No Salmo 50, Davi diz: “Tende piedade de mim, Senhor, segundo a vossa bondade. E conforme a imensidade de vossa misericórdia, apagai a minha iniquidade. Lavai-me totalmente de minha falta, e purificai-me de meu pecado. Eu reconheço a minha iniquidade, diante de mim está sempre o meu pecado. Só contra vós pequei, o que é mau fiz diante de vós. Vossa sentença assim se manifesta justa, e reto o vosso julgamento. (…) Ó meu Deus, criai em mim um coração puro, e renovai-me o espírito de firmeza. De vossa face não me rejeiteis, e nem me priveis de vosso santo Espírito. Restituí-me a alegria da salvação, e sustentai-me com uma vontade generosa.
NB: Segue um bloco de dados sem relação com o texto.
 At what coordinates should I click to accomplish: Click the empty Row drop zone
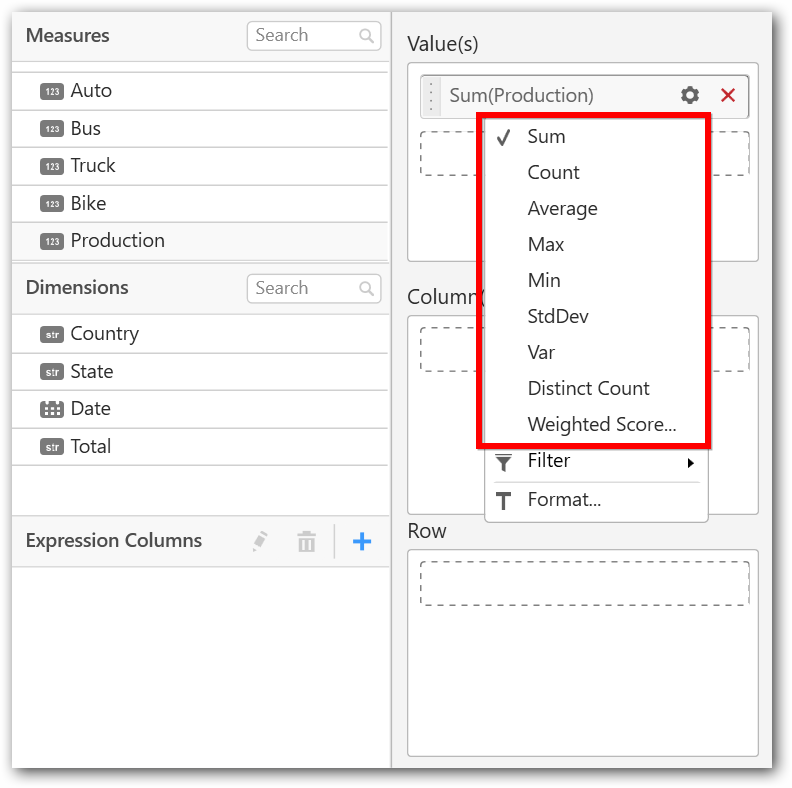[584, 583]
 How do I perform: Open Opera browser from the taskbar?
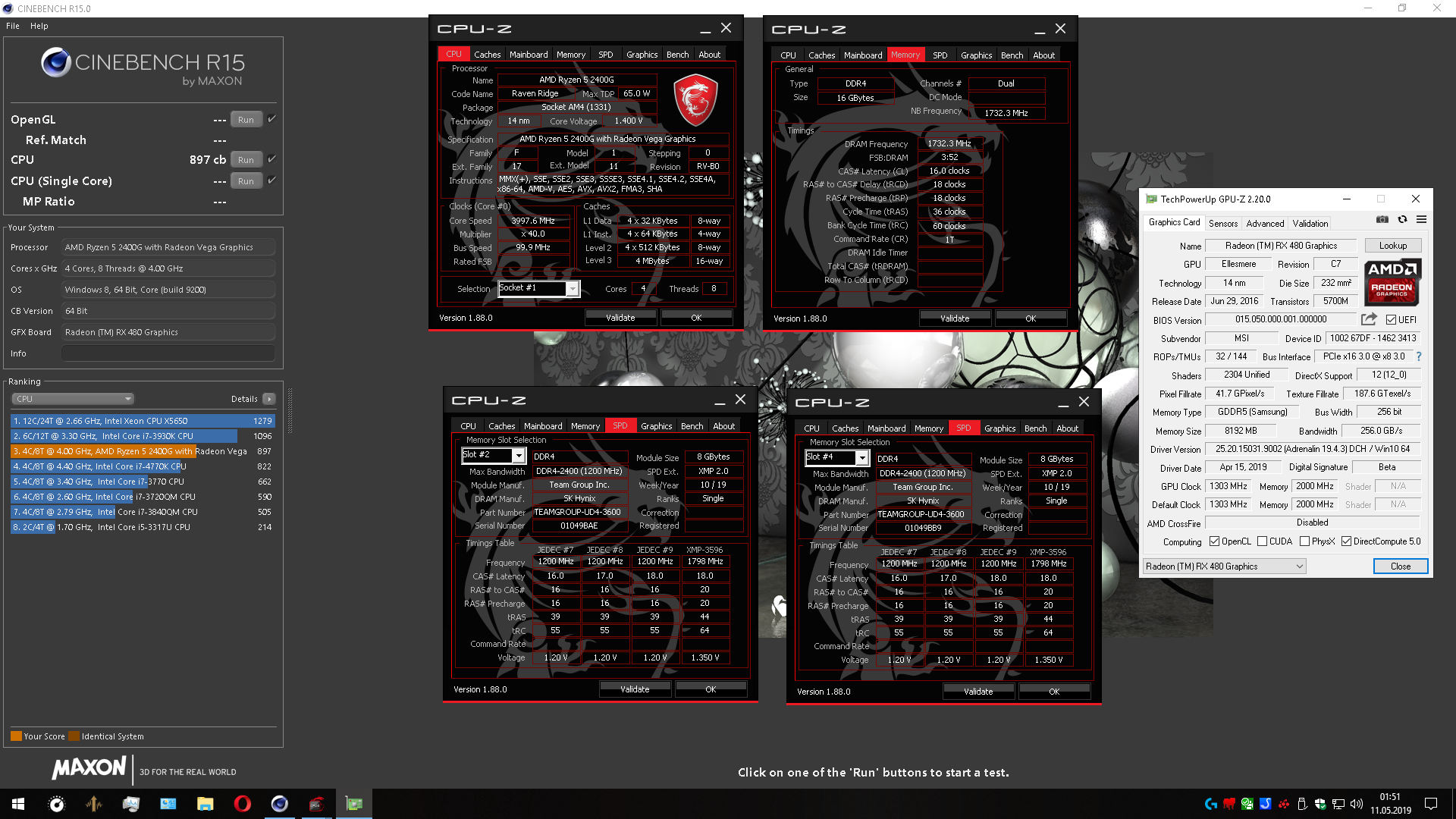click(242, 804)
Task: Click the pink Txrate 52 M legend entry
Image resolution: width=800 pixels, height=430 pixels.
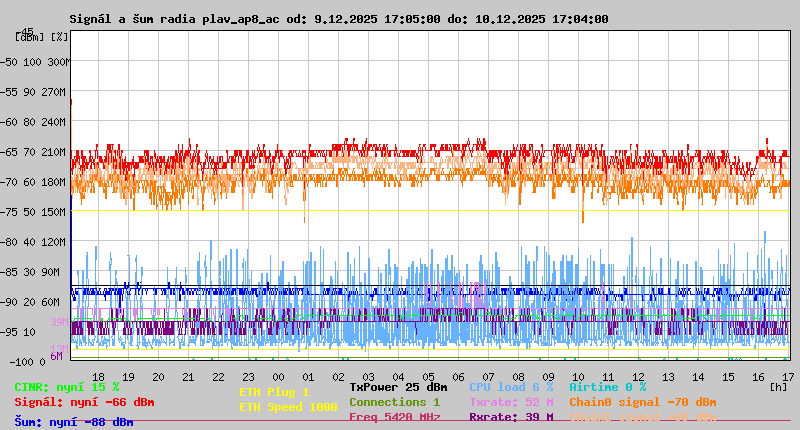Action: coord(510,402)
Então, aos maus ensinarei vossos caminhos, e voltarão a vós os pecadores. Deus, ó Deus, meu salvador, livrai-me da pena desse sangue derramado, e a vossa misericórdia a minha língua exaltará”.

Na história de Adão e Eva, uma lição importante é: o pecador, aquele que pelo seu pecado transgride as leis divinas, perde muitos bens. Quanto mais graves e abundantes são os pecados, maiores são as perdas e maior é a miséria e a infelicidade.

Santo Tomás ensina: “Visto que a justiça divina exige, para que existe igualdade nas coisas, que sejam das penas pelas culpas e prêmios para as boas ações, é necessário que, se há graus nas boas ações e nos pecados, haja também graus nas penas e nos prêmios. Em caso contrário, não seria observada a igualdade, se a pena maior não for dada ao que peca mais, e o maior prêmio, ao que faz maior bem, pois, pelo mesmo motivo, vê-se que são retribuídos diferentemente segundo a diferença entre bem e mal, e segundo a diferença entre bem e melhor, ou entre mal e pior”.